Comes Steve Witkoff, President Trump's special Envoy, and says, I hope I can help make a deal. That gives some optimism because Israelis are not certain and don't have the confidence in the government. They hope that Trump can provide and deliver that deal that's needed to bring their loved ones home. HUNTE: You kind of mentioned it there, but many Israelis do feel that their own government has failed them. Has the latest U.S. diplomatic push, including Witkoff's visit intensified pressure on Netanyahu, especially around the stored hostage talks?

KATZ: Well, you know, the pressure is there, and particularly, it's not yet coming, I would say, from Witkoff and Trump, but most of it, we see it. There's what's being described here, at least by a lot of pundits and some politicians in the opposition as a diplomatic tsunami, a wave of condemnations that we're seeing mostly from countries in Europe, but also Canada, Australia, countries that are now saying, we're going to recognize Palestinian statehood and an independent Palestinian state, even though this war is continuing.
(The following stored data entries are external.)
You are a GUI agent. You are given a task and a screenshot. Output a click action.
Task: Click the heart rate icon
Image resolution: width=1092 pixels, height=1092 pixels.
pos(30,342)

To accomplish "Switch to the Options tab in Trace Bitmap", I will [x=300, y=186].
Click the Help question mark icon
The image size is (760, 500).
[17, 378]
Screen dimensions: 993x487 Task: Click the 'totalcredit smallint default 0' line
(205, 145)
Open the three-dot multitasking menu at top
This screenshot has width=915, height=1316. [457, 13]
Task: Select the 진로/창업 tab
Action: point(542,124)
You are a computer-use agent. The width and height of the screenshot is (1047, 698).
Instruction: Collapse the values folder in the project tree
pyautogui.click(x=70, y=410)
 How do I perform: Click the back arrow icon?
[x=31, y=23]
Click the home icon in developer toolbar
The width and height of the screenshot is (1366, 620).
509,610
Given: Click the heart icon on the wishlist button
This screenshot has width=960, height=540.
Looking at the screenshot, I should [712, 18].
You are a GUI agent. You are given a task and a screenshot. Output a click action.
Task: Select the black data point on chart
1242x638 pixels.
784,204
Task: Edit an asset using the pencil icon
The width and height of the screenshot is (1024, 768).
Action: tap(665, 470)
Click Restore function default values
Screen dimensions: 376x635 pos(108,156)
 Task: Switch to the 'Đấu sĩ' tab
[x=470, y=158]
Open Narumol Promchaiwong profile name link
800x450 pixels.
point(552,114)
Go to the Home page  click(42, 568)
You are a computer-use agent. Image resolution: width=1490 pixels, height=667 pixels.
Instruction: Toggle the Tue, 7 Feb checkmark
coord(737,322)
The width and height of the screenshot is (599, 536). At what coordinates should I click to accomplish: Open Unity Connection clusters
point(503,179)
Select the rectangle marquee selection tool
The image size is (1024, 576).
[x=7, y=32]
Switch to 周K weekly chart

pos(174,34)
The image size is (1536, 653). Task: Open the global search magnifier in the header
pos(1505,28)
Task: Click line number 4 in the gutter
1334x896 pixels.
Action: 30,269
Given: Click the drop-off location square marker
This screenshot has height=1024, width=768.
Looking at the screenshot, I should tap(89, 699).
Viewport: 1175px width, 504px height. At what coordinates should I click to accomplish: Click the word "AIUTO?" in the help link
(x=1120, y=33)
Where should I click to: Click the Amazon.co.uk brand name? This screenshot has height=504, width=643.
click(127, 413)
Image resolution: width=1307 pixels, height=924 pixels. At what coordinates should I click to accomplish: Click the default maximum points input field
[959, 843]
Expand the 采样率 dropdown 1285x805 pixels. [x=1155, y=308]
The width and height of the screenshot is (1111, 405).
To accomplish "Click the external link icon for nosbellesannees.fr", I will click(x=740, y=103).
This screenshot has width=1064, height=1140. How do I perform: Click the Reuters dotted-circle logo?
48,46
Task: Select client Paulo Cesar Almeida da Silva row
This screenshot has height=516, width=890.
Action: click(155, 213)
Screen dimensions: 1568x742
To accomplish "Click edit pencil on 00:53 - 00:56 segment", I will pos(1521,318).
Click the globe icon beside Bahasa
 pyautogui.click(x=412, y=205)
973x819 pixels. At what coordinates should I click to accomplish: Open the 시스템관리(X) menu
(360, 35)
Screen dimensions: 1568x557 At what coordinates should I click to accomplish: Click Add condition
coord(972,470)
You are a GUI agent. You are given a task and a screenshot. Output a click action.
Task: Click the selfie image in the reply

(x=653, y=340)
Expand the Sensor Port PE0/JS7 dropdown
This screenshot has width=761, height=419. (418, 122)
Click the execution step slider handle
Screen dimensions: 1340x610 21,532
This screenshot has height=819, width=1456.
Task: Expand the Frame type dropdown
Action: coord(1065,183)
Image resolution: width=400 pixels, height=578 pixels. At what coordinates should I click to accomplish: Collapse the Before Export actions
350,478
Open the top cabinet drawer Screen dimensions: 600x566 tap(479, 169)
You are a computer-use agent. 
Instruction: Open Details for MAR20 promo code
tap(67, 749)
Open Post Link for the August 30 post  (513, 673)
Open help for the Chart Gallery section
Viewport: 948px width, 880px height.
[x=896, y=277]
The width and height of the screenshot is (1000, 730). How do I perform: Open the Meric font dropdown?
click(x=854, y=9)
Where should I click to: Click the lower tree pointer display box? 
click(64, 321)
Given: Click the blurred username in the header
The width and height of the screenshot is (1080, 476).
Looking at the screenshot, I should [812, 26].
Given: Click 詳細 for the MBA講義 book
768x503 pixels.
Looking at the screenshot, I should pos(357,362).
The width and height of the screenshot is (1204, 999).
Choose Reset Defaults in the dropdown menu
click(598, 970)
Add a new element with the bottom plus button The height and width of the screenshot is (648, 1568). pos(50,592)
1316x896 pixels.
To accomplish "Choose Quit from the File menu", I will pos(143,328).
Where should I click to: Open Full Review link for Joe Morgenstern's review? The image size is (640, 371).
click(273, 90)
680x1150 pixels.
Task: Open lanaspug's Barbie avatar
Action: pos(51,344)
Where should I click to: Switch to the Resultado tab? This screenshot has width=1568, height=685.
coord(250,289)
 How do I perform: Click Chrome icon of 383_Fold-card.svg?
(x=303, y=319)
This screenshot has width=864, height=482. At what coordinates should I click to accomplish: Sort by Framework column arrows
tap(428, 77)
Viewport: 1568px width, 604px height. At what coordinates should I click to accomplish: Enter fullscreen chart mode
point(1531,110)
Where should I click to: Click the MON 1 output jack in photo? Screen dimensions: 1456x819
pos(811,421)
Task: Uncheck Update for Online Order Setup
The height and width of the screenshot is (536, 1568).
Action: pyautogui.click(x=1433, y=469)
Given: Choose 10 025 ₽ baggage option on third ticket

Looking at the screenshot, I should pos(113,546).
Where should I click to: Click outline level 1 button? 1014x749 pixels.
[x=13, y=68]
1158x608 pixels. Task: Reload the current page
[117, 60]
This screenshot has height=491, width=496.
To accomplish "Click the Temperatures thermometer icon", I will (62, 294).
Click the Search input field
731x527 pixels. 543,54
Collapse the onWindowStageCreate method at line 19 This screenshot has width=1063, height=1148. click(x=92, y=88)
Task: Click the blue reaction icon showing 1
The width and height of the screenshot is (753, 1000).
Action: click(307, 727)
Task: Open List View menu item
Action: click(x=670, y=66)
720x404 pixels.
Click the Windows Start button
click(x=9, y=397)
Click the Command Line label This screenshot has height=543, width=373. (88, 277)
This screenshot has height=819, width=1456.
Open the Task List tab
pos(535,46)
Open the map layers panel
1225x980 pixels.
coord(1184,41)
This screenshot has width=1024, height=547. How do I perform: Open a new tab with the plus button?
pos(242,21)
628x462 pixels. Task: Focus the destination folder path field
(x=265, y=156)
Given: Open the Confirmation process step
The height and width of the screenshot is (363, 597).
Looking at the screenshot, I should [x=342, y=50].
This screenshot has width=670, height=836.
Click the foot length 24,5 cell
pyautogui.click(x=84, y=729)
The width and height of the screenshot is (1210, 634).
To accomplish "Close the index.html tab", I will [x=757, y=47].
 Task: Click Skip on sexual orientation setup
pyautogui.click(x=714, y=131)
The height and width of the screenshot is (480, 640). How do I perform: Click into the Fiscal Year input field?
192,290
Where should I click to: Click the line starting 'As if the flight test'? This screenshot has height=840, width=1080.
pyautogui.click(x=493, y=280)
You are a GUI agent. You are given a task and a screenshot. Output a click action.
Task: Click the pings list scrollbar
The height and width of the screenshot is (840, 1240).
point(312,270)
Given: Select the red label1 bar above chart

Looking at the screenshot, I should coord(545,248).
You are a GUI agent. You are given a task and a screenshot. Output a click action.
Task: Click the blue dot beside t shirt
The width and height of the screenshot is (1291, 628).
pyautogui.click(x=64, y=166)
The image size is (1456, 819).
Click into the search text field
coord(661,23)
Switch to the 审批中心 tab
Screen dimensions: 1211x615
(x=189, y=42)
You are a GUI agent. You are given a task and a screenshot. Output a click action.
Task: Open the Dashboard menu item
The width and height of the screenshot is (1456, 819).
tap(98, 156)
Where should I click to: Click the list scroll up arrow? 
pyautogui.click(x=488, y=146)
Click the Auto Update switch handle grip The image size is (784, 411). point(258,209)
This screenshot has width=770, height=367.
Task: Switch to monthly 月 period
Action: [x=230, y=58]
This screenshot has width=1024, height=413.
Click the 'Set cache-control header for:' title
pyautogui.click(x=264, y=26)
Israel's warning that that type of recognition to the Palestinians at a time that hostages are still being held, at a time that Hamas, a terrorist group, is still inside the Gaza Strip, is a reward to terrorism and encourages and emboldens future attacks in the future.

So, Israel is facing this political or diplomatic wave from around the world. But so far, with the U.S., it seems that there's close coordination. The Americans are saying that they're standing with Israel in its desire and ambition and its mission to defeat Hamas, eliminate, but also at the same time make a deal that will end the war and bring all the hostages home.

Is that possible though, Ben. It's hard to know. This is -- it takes two to tango. And Hamas so far has not shown that it's willing to make that deal.

HUNTE: Okay, we'll leave it there for now. Yaakov Katz, thank you for now. I appreciate it.

KATZ: Thank you.

HUNTE: The U.N.'s nuclear watchdog says its staff heard explosions near the Zaporizhzhia nuclear power plant in Ukraine. The plant has been occupied by Russian forces since the early days of Russia's full scale invasion. Staff with the International Atomic Energy Agency reported smoke and explosions from an auxiliary installation near the facility on Saturday.

Earlier in the day, the plant Russian administrators claimed that Ukrainian forces shelled it, killing a civilian, but CNN cannot verify those claims.

Meanwhile, a video posted on social media shows an explosion near an oil facility in Southeastern Russia. You're just seeing it there. The governor of the Samara Region said an enemy drone had struck an industrial location there. Ukraine's military also says it struck oil facilities inside Russia, including a major refinery, a military airfield for drones and an electronics factory.

Protesters across the U.S. took part in a rage against the regime demonstrations on Saturday. A group marched to city hall in L.A. holding up American flags and signs denouncing the Trump administration. Organizers have planned several similar protests since President Trump took office slamming his crackdown on immigration and cuts to federal agencies.

The U.S. Special Counsel's Office is launching an investigation into former Special Counsel Jack Smith. It's centered on potential violations of the Hatch Act, which bars some political activities by government workers. Smith led criminal probes into President Trump's handling of classified documents and alleged efforts to overturn the 2020 election, but resigned earlier this year after dropping both cases.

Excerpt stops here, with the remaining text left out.